Assignment: Of the entries below, restate word for word only the section that runs from the line with "Screen dimensions: 617x483" to the line with "The height and width of the screenshot is (557, 1079).", counting both ends.

Stored items from a collection:
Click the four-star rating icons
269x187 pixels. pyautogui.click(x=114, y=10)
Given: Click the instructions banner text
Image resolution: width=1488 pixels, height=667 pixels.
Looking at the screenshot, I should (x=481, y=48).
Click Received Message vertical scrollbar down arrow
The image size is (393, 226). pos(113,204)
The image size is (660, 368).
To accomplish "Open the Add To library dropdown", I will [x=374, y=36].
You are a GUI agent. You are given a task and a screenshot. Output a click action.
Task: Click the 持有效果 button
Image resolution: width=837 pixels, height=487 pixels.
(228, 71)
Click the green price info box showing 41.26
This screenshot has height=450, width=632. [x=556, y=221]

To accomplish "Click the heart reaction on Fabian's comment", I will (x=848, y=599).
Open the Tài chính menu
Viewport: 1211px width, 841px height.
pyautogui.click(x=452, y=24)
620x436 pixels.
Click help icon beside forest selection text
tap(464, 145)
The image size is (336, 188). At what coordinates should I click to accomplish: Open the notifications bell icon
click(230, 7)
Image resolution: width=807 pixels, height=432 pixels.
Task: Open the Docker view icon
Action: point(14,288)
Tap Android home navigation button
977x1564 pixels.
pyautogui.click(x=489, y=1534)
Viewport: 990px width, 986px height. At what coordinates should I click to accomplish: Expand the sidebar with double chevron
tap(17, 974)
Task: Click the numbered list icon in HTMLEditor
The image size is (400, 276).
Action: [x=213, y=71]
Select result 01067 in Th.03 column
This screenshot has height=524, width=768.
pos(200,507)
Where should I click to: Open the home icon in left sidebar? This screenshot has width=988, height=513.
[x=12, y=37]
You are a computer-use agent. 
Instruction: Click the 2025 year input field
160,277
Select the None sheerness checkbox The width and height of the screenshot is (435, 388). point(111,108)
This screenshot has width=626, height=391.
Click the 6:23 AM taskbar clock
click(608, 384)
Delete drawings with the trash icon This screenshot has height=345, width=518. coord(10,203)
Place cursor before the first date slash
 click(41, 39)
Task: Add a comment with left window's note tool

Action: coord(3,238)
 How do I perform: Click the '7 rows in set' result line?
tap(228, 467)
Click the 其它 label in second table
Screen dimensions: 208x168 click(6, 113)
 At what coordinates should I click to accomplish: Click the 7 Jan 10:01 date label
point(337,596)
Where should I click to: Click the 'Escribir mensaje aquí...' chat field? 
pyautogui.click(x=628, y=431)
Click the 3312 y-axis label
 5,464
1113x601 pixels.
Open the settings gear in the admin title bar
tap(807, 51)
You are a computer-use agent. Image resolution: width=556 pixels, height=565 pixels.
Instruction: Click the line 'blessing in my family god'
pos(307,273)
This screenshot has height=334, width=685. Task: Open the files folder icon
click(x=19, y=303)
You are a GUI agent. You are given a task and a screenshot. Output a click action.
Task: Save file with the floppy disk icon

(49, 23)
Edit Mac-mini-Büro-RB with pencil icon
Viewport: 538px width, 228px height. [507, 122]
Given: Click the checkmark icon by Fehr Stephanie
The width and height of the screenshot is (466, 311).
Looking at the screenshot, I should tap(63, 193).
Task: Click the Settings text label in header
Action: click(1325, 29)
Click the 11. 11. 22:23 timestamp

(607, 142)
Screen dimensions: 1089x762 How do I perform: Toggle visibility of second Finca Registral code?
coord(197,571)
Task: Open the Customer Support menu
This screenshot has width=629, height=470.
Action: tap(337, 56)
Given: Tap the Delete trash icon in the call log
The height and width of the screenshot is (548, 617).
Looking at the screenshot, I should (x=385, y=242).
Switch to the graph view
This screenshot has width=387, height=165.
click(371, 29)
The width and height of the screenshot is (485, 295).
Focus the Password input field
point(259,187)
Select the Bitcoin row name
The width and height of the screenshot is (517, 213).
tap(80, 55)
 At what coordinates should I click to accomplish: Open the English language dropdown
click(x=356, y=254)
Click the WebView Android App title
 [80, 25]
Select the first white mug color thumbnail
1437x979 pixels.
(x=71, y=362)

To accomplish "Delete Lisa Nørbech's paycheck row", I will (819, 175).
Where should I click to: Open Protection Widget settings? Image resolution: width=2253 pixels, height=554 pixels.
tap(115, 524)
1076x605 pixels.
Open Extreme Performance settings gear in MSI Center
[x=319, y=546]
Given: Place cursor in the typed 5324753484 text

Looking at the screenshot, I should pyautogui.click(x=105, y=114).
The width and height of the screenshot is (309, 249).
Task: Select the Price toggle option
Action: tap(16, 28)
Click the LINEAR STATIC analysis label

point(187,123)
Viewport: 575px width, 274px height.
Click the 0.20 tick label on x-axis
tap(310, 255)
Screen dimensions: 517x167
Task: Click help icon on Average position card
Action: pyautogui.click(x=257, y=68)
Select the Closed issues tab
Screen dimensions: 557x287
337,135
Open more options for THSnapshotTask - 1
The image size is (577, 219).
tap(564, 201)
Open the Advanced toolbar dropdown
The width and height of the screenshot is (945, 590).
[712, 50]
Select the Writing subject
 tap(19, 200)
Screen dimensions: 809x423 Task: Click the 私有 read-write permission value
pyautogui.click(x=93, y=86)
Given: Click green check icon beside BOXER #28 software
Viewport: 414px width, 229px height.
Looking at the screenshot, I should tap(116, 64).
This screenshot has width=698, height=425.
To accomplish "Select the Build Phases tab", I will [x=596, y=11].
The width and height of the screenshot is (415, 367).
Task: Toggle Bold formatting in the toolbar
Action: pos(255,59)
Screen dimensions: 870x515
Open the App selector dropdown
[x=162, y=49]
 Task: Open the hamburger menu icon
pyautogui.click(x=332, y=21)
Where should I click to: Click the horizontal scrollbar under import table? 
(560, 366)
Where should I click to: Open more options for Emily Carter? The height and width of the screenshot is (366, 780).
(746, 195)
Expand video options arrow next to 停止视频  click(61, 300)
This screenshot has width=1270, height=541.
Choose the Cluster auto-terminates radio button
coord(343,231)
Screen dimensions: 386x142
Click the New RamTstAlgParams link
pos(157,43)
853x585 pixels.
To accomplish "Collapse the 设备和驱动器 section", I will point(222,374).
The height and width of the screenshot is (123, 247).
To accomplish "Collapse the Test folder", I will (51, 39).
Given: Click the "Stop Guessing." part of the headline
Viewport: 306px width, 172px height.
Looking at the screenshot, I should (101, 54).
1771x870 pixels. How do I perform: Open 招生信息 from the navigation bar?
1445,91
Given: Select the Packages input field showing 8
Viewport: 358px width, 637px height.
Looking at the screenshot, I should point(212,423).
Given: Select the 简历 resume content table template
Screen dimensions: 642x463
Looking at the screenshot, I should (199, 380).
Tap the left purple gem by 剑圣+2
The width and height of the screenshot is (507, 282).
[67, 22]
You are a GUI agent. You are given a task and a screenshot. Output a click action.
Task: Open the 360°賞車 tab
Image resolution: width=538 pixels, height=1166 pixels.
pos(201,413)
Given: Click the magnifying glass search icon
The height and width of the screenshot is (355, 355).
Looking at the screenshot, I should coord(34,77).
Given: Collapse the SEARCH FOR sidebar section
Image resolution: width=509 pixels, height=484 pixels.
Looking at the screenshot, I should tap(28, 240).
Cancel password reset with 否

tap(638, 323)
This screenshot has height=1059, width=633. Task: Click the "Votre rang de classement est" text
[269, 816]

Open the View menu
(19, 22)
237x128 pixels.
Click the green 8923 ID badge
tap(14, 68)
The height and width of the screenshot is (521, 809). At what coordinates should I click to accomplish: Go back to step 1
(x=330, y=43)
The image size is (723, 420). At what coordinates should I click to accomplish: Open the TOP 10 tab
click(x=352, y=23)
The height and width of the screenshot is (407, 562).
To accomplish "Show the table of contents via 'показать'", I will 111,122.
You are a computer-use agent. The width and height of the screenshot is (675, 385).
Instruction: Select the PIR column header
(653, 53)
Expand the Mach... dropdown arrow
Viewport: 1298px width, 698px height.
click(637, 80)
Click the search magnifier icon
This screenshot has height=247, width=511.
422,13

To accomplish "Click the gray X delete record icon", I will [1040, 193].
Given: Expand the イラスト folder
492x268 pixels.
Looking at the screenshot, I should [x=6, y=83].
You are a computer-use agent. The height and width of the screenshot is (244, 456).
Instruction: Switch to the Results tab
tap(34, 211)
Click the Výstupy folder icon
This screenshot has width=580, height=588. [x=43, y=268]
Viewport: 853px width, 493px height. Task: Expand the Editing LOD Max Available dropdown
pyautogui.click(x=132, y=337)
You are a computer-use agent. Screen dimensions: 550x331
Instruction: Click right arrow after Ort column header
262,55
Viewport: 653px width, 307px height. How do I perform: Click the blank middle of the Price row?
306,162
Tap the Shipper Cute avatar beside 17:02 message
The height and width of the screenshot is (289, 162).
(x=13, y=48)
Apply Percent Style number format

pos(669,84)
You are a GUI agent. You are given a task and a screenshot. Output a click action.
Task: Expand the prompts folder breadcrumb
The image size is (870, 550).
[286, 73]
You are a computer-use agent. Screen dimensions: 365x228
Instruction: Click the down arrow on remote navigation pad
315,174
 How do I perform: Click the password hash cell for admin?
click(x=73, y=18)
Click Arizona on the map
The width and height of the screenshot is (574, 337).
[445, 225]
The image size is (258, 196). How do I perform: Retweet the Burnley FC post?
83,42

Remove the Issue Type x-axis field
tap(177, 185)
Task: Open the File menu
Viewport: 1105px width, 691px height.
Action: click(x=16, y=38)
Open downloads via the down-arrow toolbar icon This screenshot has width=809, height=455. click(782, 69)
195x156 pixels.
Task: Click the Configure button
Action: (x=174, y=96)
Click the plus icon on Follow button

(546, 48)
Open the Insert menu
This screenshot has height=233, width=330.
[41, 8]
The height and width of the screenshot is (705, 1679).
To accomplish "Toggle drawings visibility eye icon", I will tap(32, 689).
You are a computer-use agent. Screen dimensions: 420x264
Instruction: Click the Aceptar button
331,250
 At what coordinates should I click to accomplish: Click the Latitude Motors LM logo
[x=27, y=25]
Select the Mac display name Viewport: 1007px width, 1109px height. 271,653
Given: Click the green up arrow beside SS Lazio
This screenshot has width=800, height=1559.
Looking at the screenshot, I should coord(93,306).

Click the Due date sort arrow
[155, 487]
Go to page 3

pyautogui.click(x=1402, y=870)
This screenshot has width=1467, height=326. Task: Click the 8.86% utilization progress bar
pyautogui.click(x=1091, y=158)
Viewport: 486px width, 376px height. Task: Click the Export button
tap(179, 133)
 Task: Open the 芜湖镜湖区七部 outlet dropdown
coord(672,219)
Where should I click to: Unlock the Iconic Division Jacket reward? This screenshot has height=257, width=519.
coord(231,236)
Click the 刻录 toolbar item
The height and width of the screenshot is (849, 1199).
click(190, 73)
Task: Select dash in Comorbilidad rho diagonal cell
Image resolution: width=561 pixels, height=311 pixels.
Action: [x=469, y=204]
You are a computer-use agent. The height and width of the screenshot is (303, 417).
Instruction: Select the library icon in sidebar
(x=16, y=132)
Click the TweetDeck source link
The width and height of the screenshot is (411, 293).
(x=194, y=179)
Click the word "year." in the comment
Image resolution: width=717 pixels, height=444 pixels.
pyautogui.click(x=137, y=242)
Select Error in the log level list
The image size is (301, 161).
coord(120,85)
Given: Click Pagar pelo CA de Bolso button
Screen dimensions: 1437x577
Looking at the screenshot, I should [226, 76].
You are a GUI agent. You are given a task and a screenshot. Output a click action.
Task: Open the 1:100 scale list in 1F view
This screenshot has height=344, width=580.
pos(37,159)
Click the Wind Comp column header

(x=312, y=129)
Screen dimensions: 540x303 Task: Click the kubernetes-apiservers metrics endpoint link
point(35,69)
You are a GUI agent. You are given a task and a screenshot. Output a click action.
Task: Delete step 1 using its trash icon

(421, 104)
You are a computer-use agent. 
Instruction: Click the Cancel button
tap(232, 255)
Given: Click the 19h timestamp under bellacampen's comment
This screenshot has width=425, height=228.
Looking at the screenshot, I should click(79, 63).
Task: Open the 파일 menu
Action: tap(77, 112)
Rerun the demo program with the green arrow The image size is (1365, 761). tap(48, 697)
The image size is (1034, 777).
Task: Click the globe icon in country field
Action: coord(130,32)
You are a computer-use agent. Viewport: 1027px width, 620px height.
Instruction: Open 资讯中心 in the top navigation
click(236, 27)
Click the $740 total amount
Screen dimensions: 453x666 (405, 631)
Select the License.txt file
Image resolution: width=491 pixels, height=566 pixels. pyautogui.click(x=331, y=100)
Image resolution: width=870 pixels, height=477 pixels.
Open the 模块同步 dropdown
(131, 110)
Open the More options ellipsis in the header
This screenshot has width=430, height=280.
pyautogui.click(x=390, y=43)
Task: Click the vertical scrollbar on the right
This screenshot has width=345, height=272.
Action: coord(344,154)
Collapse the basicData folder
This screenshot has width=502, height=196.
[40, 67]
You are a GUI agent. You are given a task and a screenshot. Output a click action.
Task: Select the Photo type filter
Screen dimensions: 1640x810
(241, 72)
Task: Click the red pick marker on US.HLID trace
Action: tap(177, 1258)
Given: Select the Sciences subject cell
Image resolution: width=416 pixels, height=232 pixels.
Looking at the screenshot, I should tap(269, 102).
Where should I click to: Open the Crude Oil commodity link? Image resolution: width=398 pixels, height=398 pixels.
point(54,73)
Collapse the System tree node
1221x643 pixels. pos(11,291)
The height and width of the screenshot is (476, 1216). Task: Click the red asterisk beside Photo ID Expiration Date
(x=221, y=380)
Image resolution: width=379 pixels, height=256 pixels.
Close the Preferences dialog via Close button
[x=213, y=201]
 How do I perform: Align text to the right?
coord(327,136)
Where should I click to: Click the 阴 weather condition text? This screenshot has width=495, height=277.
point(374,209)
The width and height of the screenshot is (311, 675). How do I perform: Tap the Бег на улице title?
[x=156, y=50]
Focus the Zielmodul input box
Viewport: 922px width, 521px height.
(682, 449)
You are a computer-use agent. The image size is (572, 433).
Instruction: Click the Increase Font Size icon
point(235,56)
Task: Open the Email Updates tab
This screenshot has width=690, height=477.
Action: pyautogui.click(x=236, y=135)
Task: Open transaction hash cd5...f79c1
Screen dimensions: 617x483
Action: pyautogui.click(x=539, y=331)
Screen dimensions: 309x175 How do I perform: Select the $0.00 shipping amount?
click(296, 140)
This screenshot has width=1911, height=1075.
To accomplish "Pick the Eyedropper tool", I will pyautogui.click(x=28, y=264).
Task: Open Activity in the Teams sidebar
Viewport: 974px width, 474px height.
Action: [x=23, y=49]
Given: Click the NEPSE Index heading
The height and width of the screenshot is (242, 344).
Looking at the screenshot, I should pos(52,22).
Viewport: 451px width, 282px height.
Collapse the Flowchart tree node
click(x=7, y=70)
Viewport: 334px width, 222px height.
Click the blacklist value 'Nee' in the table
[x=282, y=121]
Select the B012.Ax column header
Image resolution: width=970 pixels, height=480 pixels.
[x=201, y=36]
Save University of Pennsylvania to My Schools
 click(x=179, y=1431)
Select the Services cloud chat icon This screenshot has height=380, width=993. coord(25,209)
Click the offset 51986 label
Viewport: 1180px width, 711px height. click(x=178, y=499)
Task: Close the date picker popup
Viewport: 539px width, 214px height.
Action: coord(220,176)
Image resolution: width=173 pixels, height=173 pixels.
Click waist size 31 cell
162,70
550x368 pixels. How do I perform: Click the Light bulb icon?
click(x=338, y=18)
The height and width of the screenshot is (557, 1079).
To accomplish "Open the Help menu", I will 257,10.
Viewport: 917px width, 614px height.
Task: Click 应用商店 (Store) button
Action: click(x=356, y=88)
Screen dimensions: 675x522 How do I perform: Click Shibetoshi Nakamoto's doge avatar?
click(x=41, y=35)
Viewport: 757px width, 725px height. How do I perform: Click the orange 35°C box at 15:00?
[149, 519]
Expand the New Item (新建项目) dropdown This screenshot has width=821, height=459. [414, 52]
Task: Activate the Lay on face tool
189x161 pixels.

Task answer:
Screen dimensions: 617x483
Action: pyautogui.click(x=539, y=331)
Screen dimensions: 309x175 How do I perform: Select the $0.00 shipping amount?
click(296, 140)
This screenshot has width=1911, height=1075.
To accomplish "Pick the Eyedropper tool", I will pyautogui.click(x=28, y=264).
Task: Open Activity in the Teams sidebar
Viewport: 974px width, 474px height.
Action: [x=23, y=49]
Given: Click the NEPSE Index heading
The height and width of the screenshot is (242, 344).
Looking at the screenshot, I should pos(52,22).
Viewport: 451px width, 282px height.
Collapse the Flowchart tree node
click(x=7, y=70)
Viewport: 334px width, 222px height.
Click the blacklist value 'Nee' in the table
[x=282, y=121]
Select the B012.Ax column header
Image resolution: width=970 pixels, height=480 pixels.
[x=201, y=36]
Save University of Pennsylvania to My Schools
 click(x=179, y=1431)
Select the Services cloud chat icon This screenshot has height=380, width=993. coord(25,209)
Click the offset 51986 label
Viewport: 1180px width, 711px height. click(x=178, y=499)
Task: Close the date picker popup
Viewport: 539px width, 214px height.
Action: coord(220,176)
Image resolution: width=173 pixels, height=173 pixels.
Click waist size 31 cell
162,70
550x368 pixels. How do I perform: Click the Light bulb icon?
click(x=338, y=18)
The height and width of the screenshot is (557, 1079).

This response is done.